Print everything from the line containing "Where should I click to: Close" down to the line containing "click(11, 239)", both included, reproducing each line without any change.

Rows showing where targets appear:
-- start --

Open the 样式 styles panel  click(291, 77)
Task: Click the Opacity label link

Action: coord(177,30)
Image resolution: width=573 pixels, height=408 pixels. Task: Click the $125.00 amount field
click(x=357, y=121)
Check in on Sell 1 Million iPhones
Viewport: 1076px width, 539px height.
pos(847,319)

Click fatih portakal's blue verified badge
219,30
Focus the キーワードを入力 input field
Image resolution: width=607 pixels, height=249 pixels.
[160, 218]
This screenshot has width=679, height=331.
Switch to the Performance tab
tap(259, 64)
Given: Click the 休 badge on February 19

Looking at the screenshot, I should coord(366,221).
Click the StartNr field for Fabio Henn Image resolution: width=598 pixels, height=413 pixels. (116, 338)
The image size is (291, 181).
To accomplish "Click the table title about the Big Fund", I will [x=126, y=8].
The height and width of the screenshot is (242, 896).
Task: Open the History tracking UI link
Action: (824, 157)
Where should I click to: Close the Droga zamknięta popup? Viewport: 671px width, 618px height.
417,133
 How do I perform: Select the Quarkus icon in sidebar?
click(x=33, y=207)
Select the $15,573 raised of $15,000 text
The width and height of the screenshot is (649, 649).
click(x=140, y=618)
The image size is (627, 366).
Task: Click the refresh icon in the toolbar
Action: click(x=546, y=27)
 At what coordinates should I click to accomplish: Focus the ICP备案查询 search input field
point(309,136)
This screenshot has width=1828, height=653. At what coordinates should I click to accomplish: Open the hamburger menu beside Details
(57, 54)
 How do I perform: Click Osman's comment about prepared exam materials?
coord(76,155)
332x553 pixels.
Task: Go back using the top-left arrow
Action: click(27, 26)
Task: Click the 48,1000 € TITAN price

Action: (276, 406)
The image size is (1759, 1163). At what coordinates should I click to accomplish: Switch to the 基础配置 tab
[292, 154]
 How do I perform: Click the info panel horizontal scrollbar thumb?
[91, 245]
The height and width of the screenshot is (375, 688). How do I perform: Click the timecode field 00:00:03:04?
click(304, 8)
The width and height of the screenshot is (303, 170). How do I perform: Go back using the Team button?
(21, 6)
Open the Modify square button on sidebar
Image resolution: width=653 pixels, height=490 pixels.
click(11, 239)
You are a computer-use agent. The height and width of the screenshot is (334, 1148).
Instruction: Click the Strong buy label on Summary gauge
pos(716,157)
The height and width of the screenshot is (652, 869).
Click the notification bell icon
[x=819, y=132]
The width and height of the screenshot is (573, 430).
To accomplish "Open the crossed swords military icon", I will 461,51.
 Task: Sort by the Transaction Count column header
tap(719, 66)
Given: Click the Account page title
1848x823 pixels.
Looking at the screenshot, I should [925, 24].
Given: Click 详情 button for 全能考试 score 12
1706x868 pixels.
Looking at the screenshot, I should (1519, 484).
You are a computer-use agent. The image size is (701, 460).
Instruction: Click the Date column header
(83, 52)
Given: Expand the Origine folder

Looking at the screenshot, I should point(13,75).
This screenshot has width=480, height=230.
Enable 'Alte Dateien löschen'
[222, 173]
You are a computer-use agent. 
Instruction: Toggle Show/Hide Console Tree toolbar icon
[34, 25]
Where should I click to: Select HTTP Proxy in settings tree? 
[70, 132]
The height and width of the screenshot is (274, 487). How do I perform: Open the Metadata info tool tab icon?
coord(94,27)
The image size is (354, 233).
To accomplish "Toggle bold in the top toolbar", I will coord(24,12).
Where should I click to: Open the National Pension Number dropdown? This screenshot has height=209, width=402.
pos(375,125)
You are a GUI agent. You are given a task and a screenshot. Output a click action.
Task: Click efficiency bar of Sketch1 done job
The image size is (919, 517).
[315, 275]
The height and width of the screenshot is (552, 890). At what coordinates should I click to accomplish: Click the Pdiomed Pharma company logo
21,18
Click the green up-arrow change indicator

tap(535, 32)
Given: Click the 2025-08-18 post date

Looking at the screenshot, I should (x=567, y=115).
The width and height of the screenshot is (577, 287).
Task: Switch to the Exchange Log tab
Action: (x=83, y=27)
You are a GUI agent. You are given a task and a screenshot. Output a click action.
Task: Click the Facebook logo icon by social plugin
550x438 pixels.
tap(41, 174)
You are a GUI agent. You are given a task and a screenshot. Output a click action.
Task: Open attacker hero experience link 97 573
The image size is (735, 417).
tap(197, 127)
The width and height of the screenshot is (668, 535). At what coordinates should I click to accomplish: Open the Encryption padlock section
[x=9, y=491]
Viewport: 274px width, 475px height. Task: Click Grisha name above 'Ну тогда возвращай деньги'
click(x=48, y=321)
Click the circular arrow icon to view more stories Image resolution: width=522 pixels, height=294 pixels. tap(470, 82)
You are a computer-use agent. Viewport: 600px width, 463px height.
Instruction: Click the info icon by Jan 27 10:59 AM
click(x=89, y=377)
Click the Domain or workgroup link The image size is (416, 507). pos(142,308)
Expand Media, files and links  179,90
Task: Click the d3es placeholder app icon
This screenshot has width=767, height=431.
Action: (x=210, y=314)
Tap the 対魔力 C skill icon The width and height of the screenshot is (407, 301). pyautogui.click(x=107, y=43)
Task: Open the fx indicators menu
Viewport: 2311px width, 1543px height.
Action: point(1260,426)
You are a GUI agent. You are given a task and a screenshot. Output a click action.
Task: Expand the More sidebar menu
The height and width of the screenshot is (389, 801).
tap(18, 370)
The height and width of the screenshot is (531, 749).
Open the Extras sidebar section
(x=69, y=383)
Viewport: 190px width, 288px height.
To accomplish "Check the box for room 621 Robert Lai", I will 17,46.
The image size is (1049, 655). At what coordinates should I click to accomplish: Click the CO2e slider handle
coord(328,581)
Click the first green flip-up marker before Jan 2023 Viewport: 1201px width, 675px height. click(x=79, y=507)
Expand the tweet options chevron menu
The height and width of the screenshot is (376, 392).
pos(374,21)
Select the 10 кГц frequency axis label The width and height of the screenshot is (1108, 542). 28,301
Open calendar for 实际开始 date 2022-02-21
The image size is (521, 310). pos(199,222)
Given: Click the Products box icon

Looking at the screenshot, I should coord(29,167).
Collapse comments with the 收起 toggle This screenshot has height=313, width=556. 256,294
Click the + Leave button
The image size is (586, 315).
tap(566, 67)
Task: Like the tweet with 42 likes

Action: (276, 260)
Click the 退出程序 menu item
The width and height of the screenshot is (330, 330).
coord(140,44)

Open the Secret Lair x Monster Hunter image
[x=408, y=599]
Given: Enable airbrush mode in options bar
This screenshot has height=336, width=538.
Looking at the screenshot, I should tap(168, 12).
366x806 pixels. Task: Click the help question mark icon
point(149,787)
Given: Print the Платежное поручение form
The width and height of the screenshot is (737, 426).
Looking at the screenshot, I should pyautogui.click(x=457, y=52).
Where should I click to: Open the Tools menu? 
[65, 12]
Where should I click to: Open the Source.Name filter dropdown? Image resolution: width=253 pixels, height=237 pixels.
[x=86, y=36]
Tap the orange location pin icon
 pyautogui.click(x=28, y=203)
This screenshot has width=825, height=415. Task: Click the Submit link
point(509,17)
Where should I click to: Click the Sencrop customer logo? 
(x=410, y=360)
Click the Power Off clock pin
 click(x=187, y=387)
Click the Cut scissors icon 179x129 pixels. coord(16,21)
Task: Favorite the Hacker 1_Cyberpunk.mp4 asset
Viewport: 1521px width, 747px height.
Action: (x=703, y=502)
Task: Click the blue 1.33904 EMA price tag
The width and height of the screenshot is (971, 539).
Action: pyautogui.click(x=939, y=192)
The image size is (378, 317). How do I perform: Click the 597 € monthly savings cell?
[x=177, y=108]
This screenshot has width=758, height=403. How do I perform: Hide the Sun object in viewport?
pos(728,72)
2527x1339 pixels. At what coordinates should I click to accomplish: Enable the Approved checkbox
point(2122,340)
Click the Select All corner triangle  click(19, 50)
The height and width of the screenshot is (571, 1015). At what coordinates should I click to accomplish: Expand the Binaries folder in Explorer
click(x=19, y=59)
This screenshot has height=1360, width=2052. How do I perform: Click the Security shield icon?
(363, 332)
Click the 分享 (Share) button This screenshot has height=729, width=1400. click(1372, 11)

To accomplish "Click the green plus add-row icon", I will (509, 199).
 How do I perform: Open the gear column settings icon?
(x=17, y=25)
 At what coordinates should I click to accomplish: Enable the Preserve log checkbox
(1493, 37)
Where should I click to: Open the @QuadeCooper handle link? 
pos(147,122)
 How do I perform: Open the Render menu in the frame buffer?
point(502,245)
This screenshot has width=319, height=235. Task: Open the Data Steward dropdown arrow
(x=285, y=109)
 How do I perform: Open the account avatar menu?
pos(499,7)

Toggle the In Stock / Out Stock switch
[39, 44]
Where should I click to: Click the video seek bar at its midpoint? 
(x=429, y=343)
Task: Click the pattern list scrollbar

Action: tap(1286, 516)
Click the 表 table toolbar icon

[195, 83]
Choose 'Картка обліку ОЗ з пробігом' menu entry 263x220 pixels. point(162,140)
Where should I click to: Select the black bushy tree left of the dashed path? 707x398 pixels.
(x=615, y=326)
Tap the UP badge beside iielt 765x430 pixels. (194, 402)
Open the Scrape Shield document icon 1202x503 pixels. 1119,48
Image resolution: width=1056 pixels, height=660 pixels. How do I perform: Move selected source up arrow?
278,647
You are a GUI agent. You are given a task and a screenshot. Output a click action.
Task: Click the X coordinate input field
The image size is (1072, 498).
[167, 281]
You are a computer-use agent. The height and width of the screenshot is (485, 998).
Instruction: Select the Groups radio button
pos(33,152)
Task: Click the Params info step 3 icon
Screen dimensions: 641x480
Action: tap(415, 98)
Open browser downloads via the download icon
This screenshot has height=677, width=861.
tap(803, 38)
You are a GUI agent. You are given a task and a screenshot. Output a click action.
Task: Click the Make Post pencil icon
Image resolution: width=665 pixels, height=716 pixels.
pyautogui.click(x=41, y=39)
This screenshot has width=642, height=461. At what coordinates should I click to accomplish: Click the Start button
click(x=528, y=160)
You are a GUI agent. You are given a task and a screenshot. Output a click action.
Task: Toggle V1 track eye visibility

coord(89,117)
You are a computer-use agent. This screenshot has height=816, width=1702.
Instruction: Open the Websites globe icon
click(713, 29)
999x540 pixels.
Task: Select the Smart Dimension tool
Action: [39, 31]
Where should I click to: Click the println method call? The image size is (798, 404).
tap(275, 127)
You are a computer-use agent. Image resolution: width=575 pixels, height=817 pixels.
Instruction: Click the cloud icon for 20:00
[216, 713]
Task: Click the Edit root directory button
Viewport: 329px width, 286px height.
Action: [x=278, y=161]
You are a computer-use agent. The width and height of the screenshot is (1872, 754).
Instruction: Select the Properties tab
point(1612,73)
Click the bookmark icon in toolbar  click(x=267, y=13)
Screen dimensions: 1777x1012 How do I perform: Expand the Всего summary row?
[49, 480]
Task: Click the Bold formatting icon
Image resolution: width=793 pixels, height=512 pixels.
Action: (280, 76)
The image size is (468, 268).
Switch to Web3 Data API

-- end --

Answer to the problem:
Where should I click to: Close the Droga zamknięta popup? Viewport: 671px width, 618px height.
417,133
 How do I perform: Select the Quarkus icon in sidebar?
click(x=33, y=207)
Select the $15,573 raised of $15,000 text
The width and height of the screenshot is (649, 649).
click(x=140, y=618)
The image size is (627, 366).
Task: Click the refresh icon in the toolbar
Action: click(x=546, y=27)
 At what coordinates should I click to accomplish: Focus the ICP备案查询 search input field
point(309,136)
This screenshot has width=1828, height=653. At what coordinates should I click to accomplish: Open the hamburger menu beside Details
(57, 54)
 How do I perform: Click Osman's comment about prepared exam materials?
coord(76,155)
332x553 pixels.
Task: Go back using the top-left arrow
Action: click(27, 26)
Task: Click the 48,1000 € TITAN price

Action: (276, 406)
The image size is (1759, 1163). At what coordinates should I click to accomplish: Switch to the 基础配置 tab
[292, 154]
 How do I perform: Click the info panel horizontal scrollbar thumb?
[91, 245]
The height and width of the screenshot is (375, 688). How do I perform: Click the timecode field 00:00:03:04?
click(304, 8)
The width and height of the screenshot is (303, 170). How do I perform: Go back using the Team button?
(21, 6)
Open the Modify square button on sidebar
Image resolution: width=653 pixels, height=490 pixels.
click(11, 239)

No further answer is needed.